--- DATASET RECORDS ---

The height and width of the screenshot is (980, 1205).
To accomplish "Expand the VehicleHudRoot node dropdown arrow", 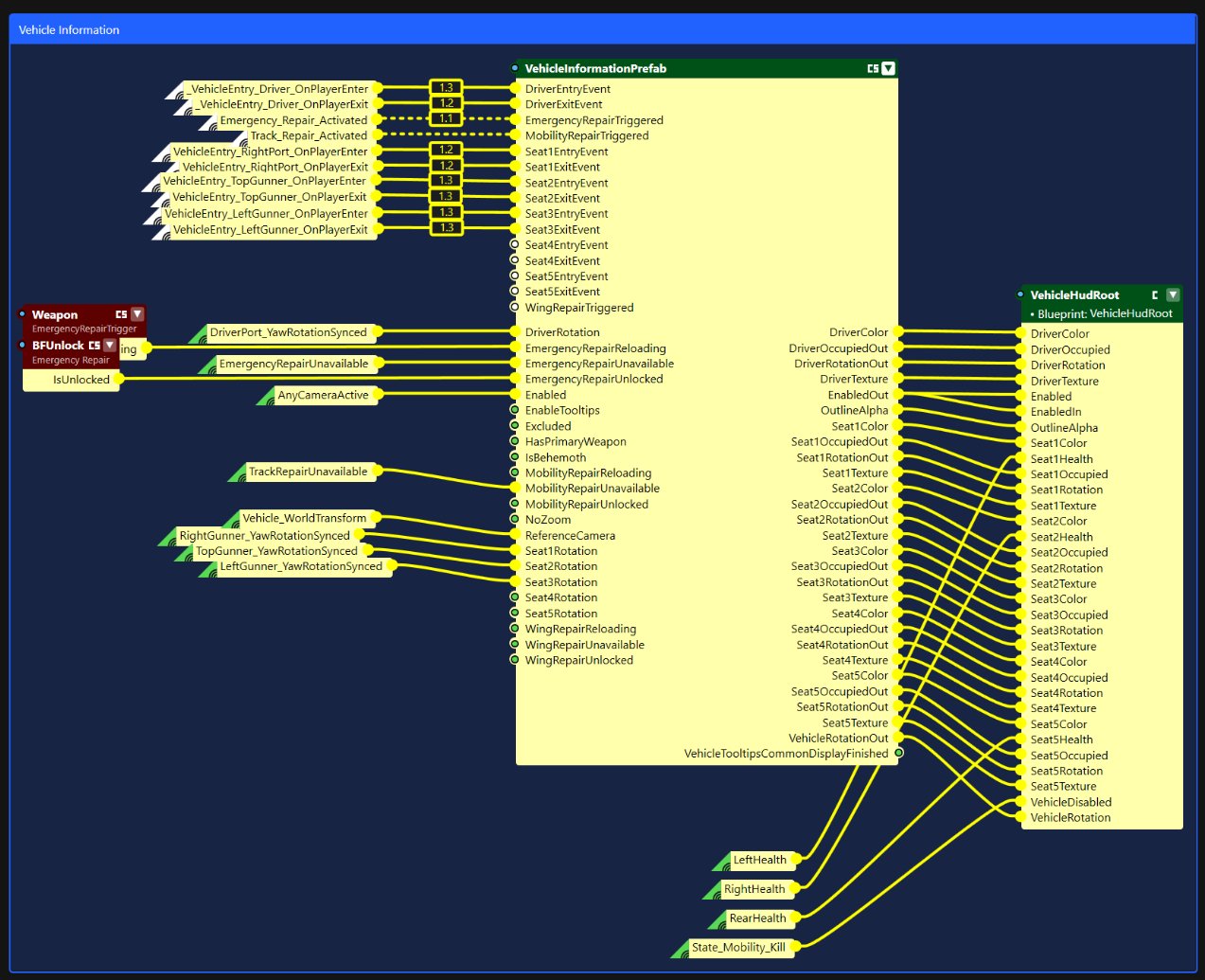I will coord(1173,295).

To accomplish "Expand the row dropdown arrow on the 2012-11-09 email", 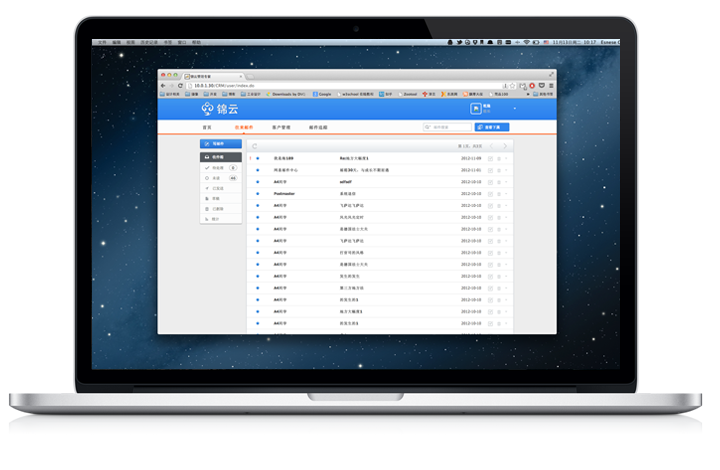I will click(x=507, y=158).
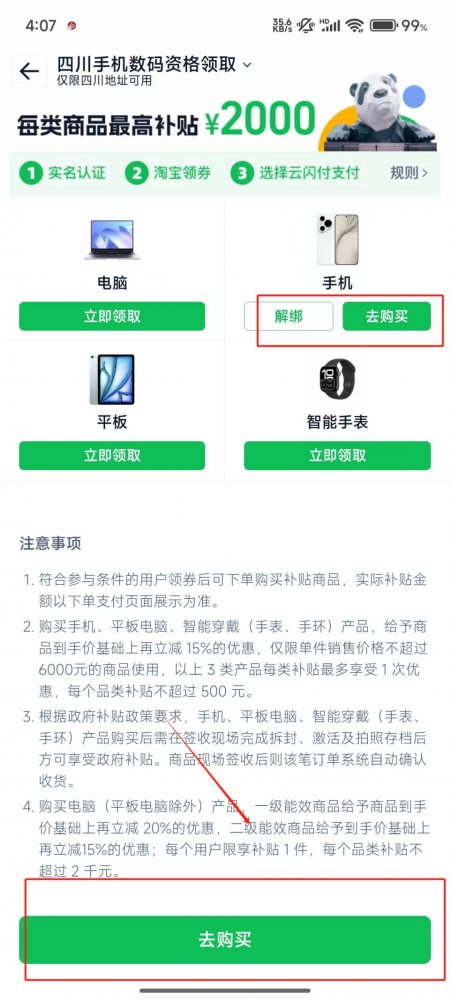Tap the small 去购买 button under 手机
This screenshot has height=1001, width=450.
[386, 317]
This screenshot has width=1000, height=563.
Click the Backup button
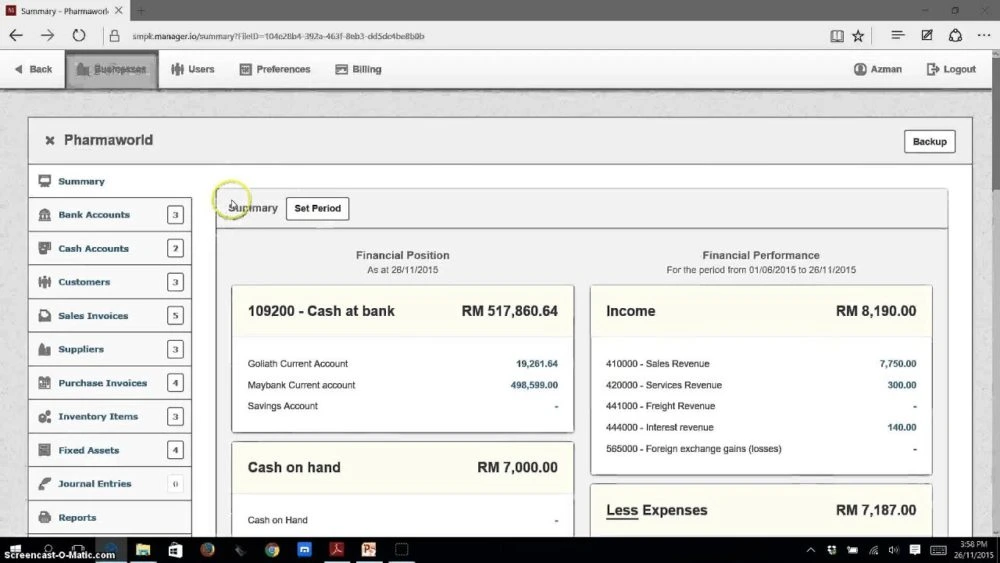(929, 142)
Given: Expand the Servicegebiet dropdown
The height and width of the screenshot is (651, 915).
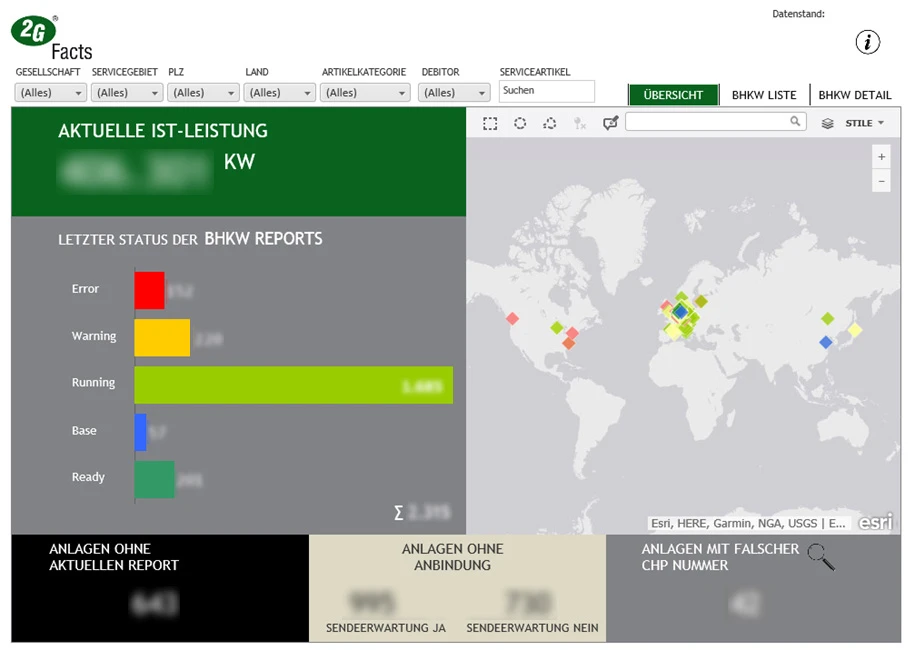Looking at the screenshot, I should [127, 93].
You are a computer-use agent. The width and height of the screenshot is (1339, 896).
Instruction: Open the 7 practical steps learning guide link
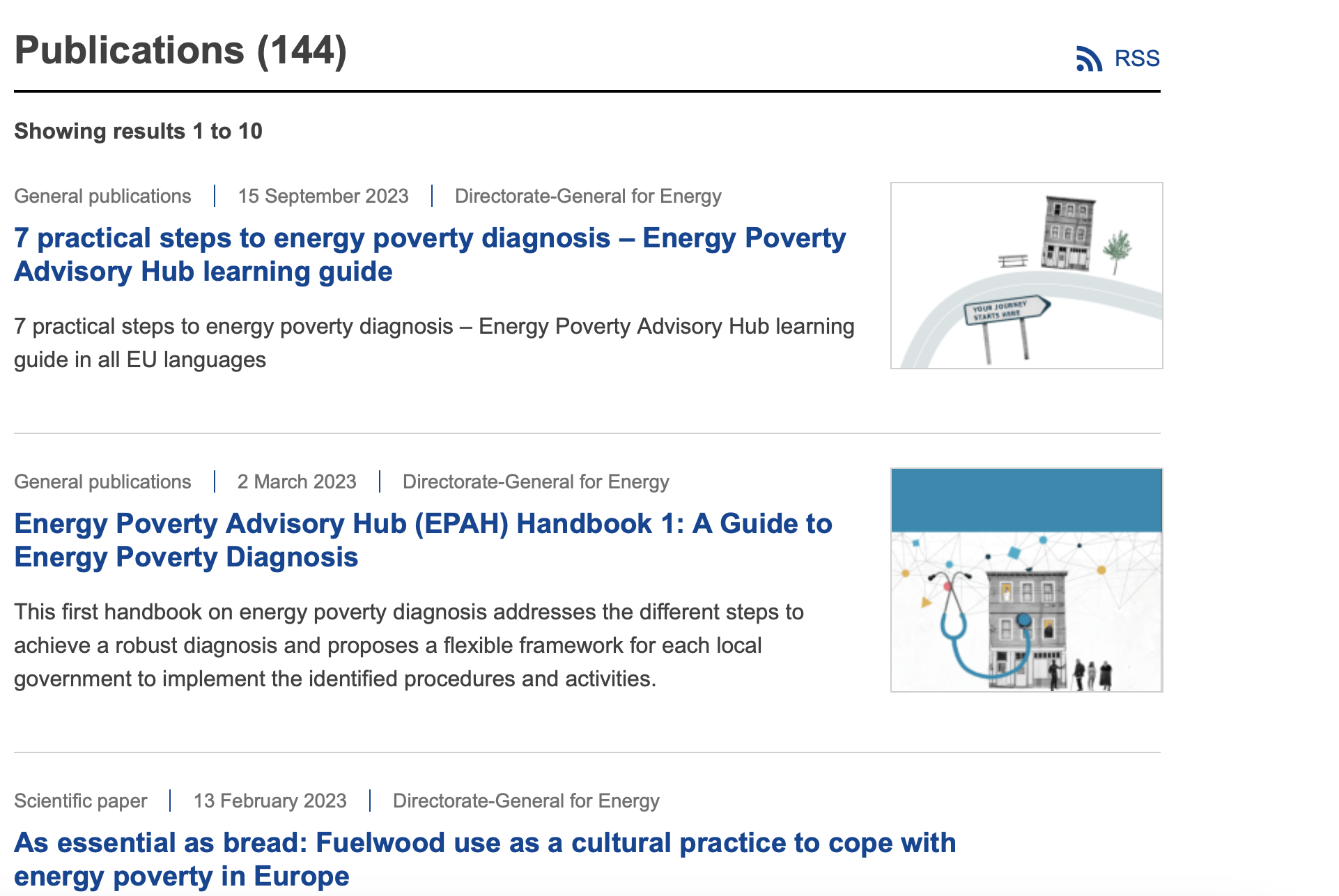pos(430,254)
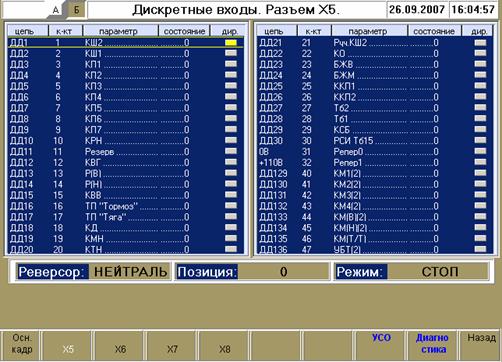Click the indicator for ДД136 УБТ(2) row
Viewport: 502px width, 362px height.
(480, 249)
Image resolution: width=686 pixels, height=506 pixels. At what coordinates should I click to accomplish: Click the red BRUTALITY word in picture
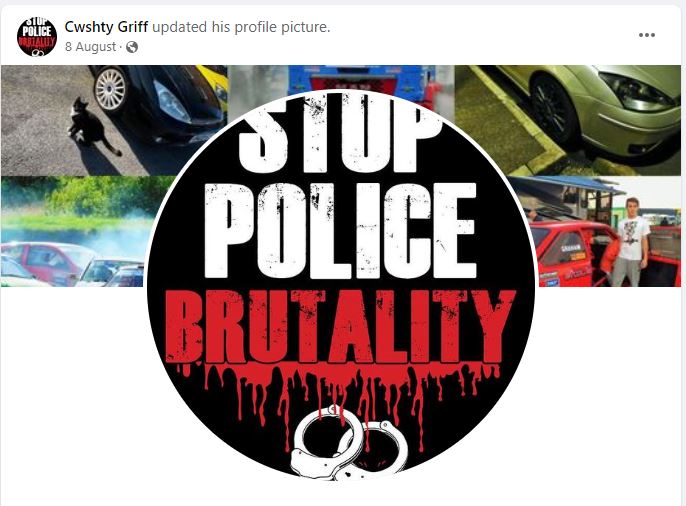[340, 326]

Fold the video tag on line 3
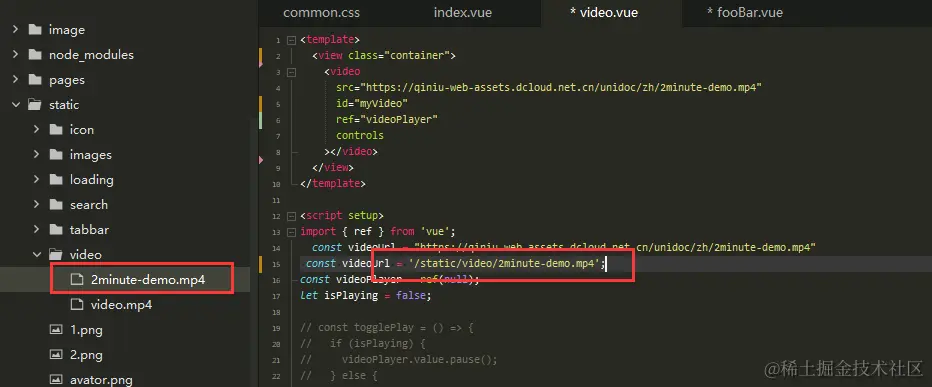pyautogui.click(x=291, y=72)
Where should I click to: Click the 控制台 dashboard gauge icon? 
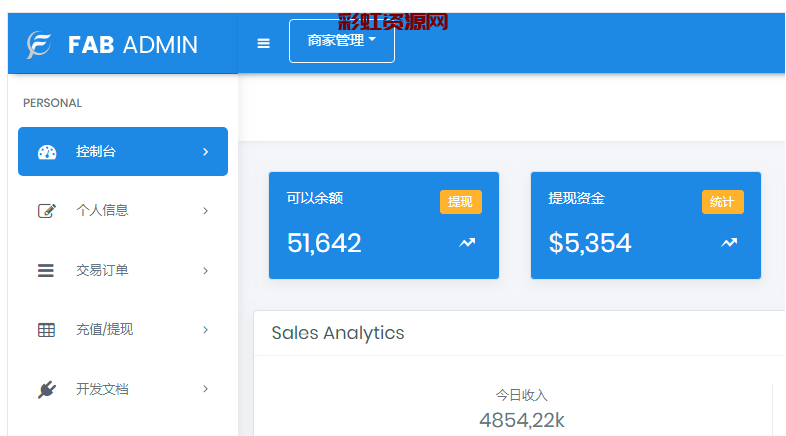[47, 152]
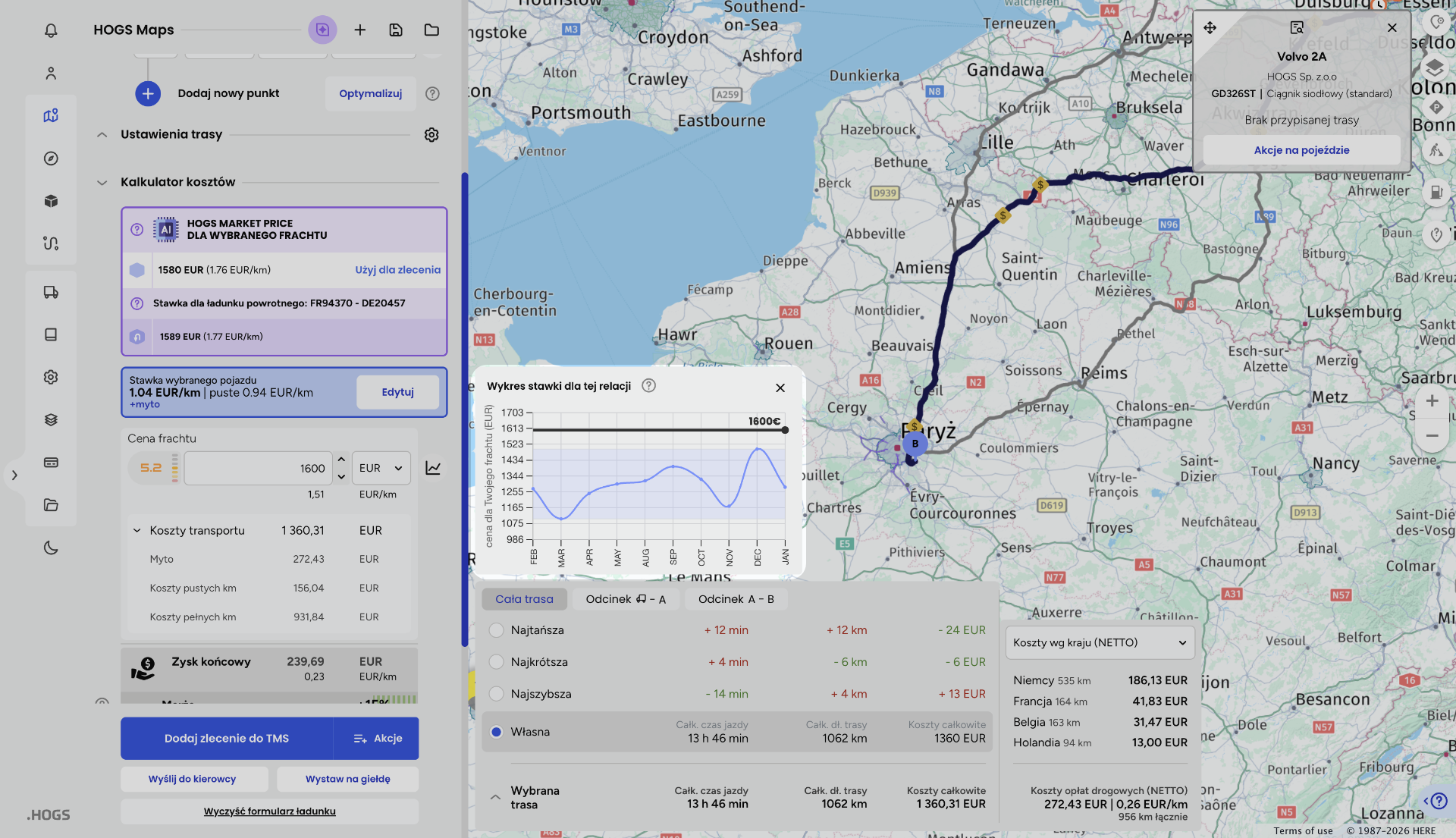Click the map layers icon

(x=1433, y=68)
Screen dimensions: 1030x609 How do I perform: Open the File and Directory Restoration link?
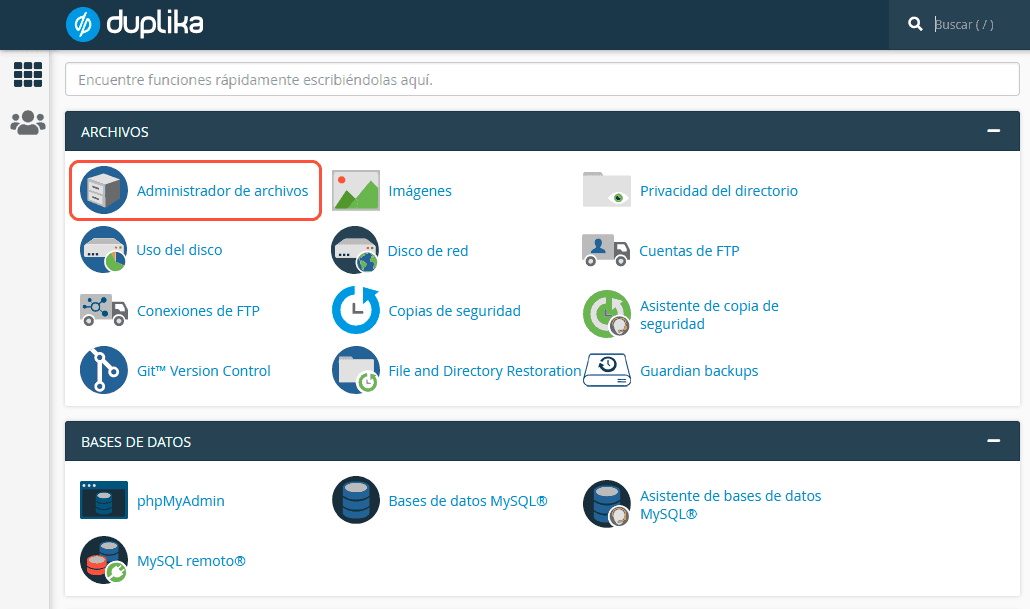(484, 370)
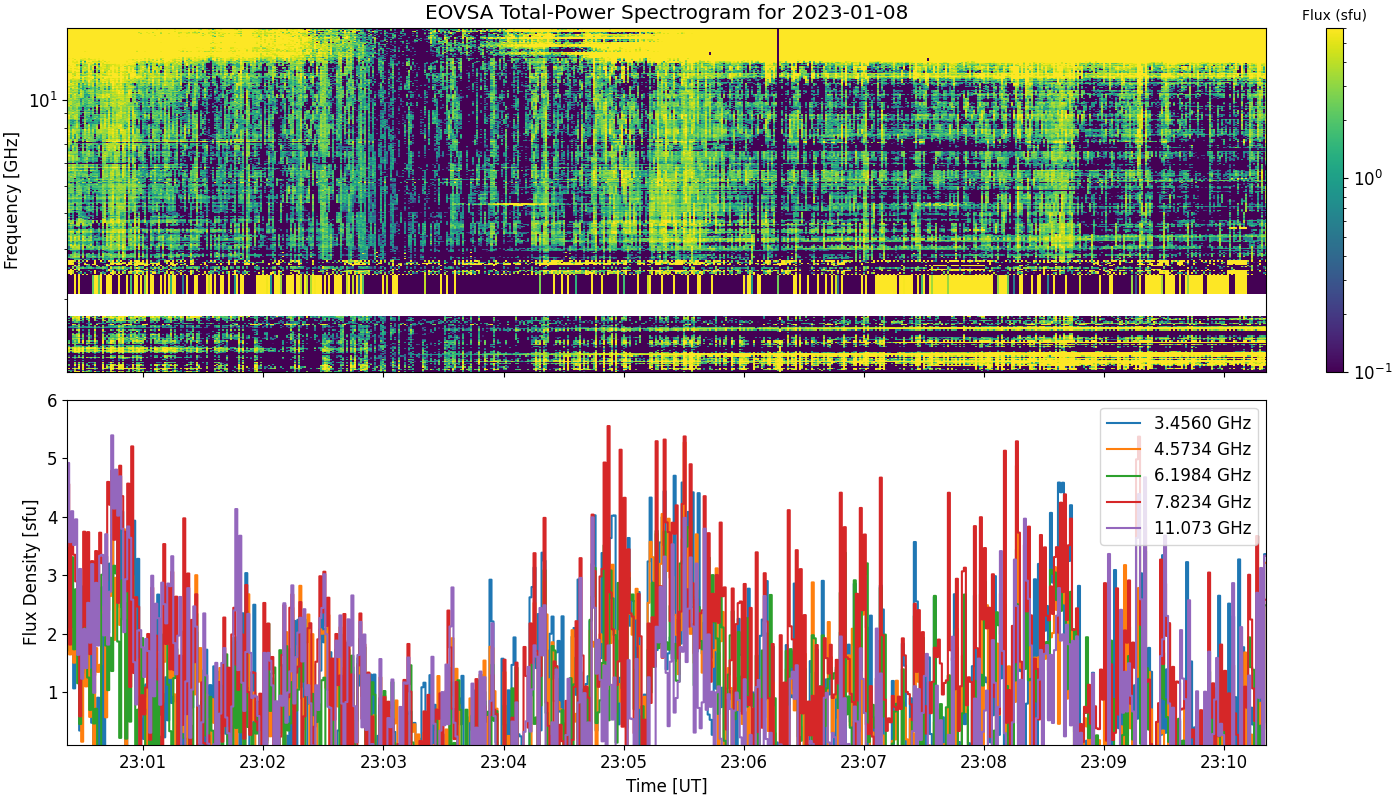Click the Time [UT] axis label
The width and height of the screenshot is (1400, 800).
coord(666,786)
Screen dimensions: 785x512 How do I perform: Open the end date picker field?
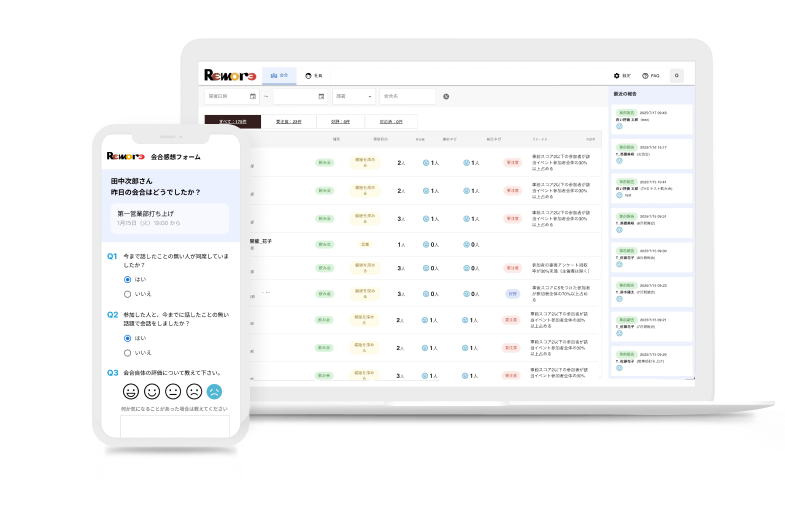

---

Tally the lines in the material above that contain the word "dimensions" and reply with that number alone.

▸ OUTPUT FOR THIS TASK: 2